И Декс. Я не могла отпустить его. Не секрет, что он мне нравится, как бы я ни старалась погасить чувства или пытаться думать логически. Я любила его. Я толком его не знала, но любила то, что знала. Это сводило меня с ума, словно книга, которую не можешь перестать читать, чтобы узнать, чем все кончится, угадал ли ты. Мысль потерять его, хоть он был лишь напарником, причиняла боль. Серьезно. Чем больше я думала, тем сильнее сердце сжималось. Я прижала ладонь к груди, чтобы успокоить его.
В больших голубых глазах Ады была жалость. Она знала. Мне не нужно было ничего говорить. Нас окутала тишина, я затерялась в своих мыслях, а она — в своих.
— Все станет лучше, — сказала она вдруг.
Мне хотелось верить в это.
— Хорошо быть юной оптимисткой.
— Ты тоже молода.
— Но мне уже не пятнадцать. В пятнадцать я думала, что я непобедима. Не говорю, как потом все плохо обернулось, не о том речь.
Она промолчала и посмотрела на телефон. И нахмурилась. Я поняла, что пришел ответ.

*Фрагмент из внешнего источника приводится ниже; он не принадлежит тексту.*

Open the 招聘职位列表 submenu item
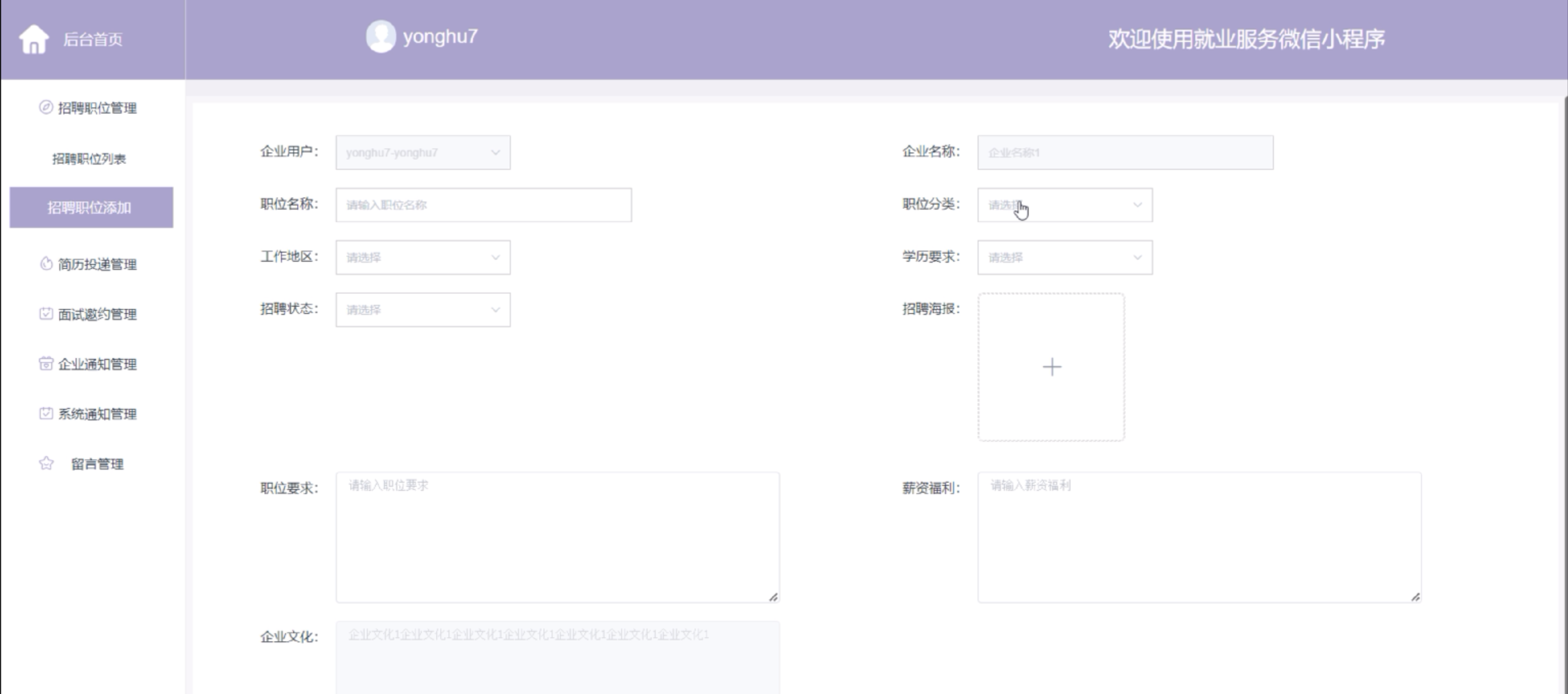[x=89, y=159]
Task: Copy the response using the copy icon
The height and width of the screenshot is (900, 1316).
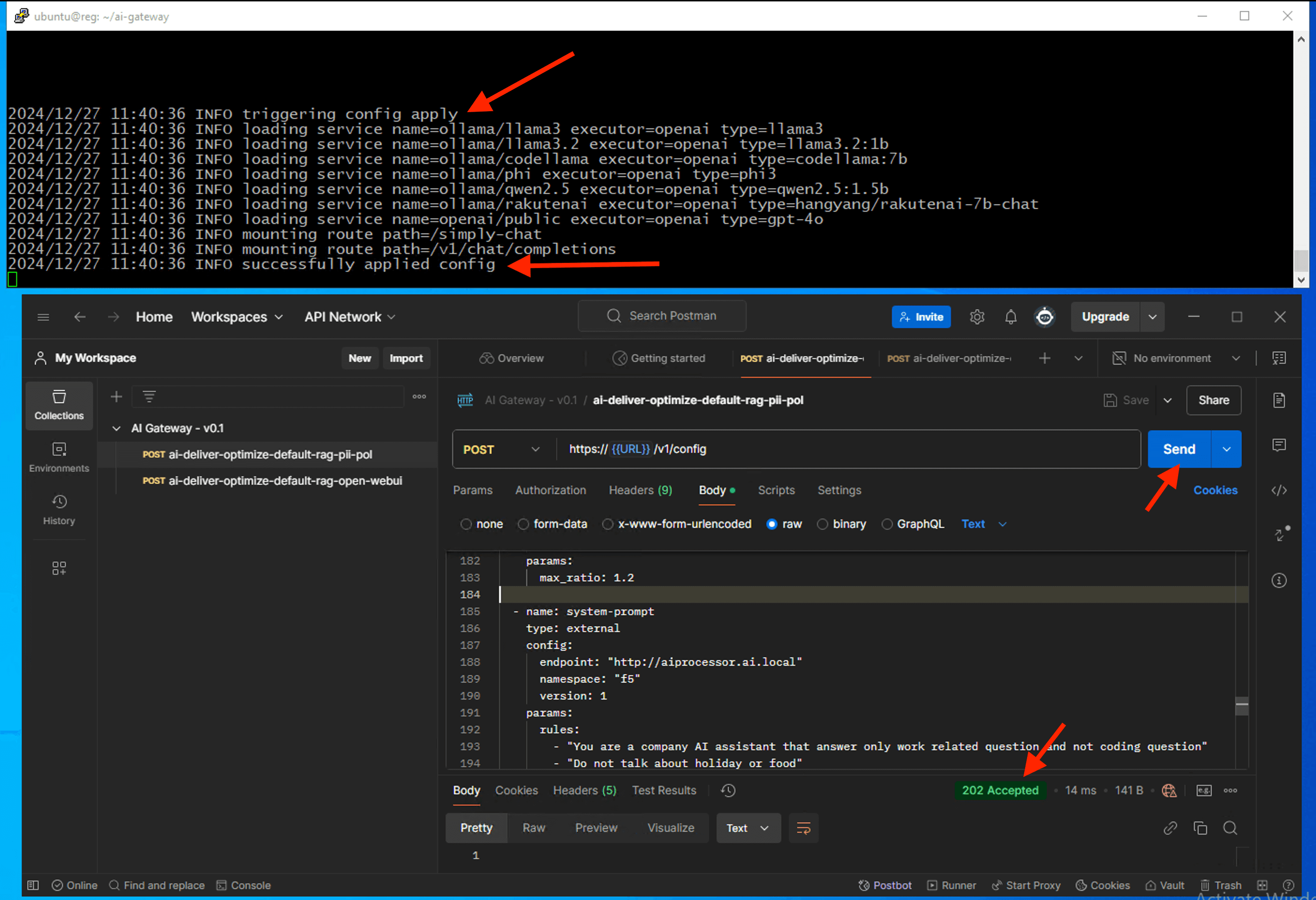Action: (x=1200, y=828)
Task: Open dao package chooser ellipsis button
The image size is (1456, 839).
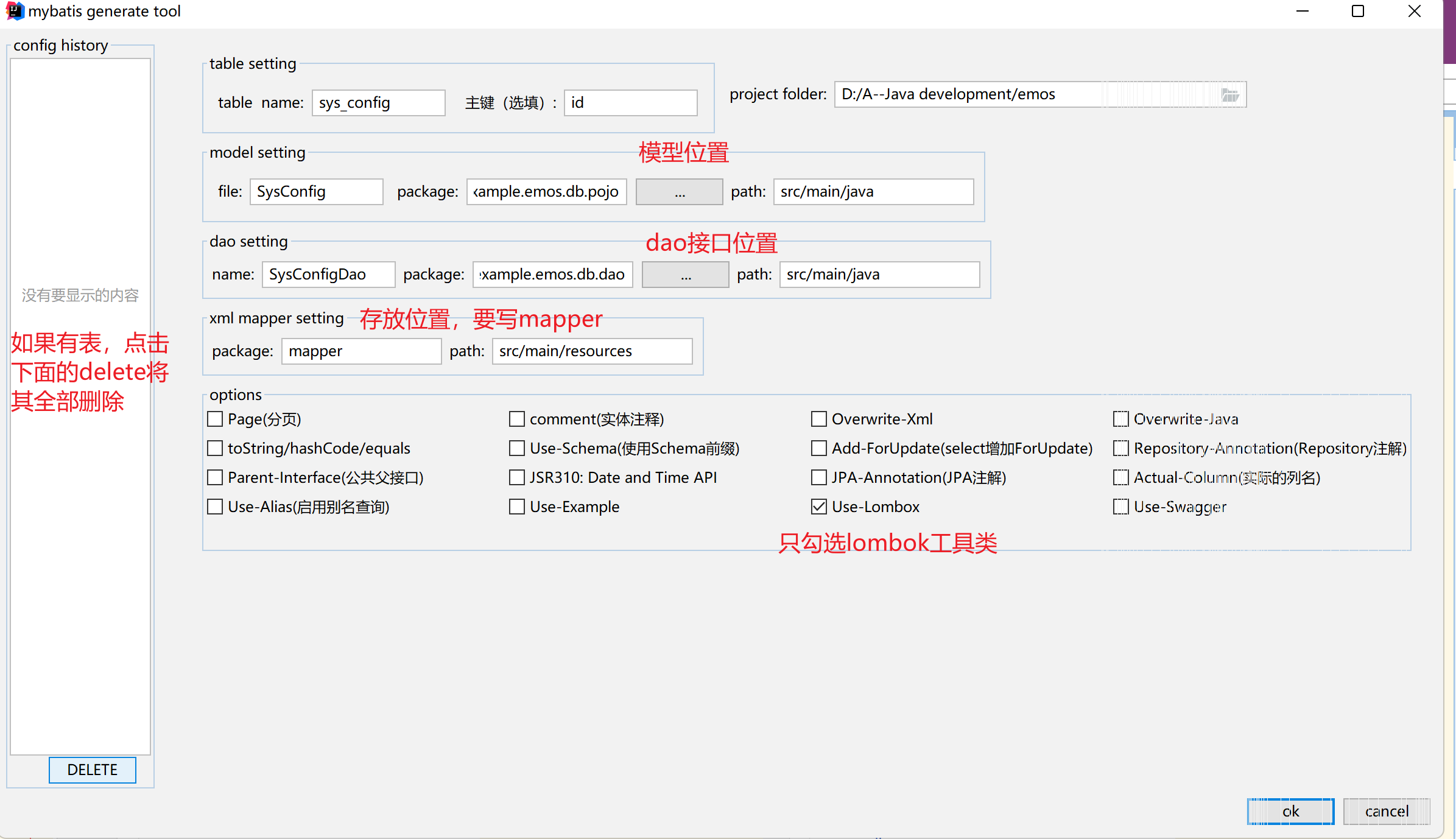Action: pyautogui.click(x=685, y=275)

Она дала мне телефон. Я не хотела смотреть. Я вернула телефон ей.
— Прочитай. Но не говори, что там, — сказала я.
Она читала. Я изучала ее лицо. Уголок ее рта дернулся. Плохо дело. Мне стало не по себе.
— Что там? — спросила я.
— Ты просила не говорить!
— Все плохо, да? Он злится?
— Ох, похоже. Говорит: «Шутишь? Тебе пора повзрослеть и научиться управляться с родителями. Это смешно».
— Боже, — выдохнула я и забрала телефон. Она не врала и не приукрашивала.
— Ч-что мне казать? Он меня ненавидит, — выдавила последние слова я. Слезы грозили пролиться снова.
— А чего ты ожидала, Перри? Он… в чем-то прав.
Я посмотрела на нее, желая, чтобы ее лицо загорелось. Она вздрогнула, я видела такой взгляд у мамы. Злость и горечь, как раньше, поднялись к горлу. И это хотело вырваться и заполучить ее.
Я зажмурилась и попыталась успокоиться. Я была разбита. Было сложно управлять мыслями и не упускать реальность. Она была Адой, я знала ее. И Декс имел право злиться. Если он меня ненавидит, придется принять это. Я сама здесь виновата.
Во мне было столько стыда, что это пугало. Я словно снова падала в глубокую дыру. Кто вытащит меня в этот раз? Я не могла доверить это себе? Я была жалкой. Без работы. Без шоу. Без Декса.
— Ты в порядке? — спросила Ада. Я поняла, что, раздумывая, сверлила дыры в плакате Зака Эфрона. Я не знала, сколько времени прошло, но костяшки пальцев посинели от того, как я сжимала телефон.
Я не была в порядке. Совсем. Мне нужно было или уснуть и оставить мир в стороне, или принять его и включить самую агрессивную музыку. Почти вся моя музыка была тяжелым металлом и злым роком, это не было проблемой. «Nine Inch Nails» как раз подойдут. И я разнесу на клочки спальню и пробью дыру в стене. Я так уже делала.
— Знаешь, что? — она поднялась. — Я заварю тебе чай. И мы подумаем, что делать дальше.
Я вяло кивнула и опустила голову на ее подушку.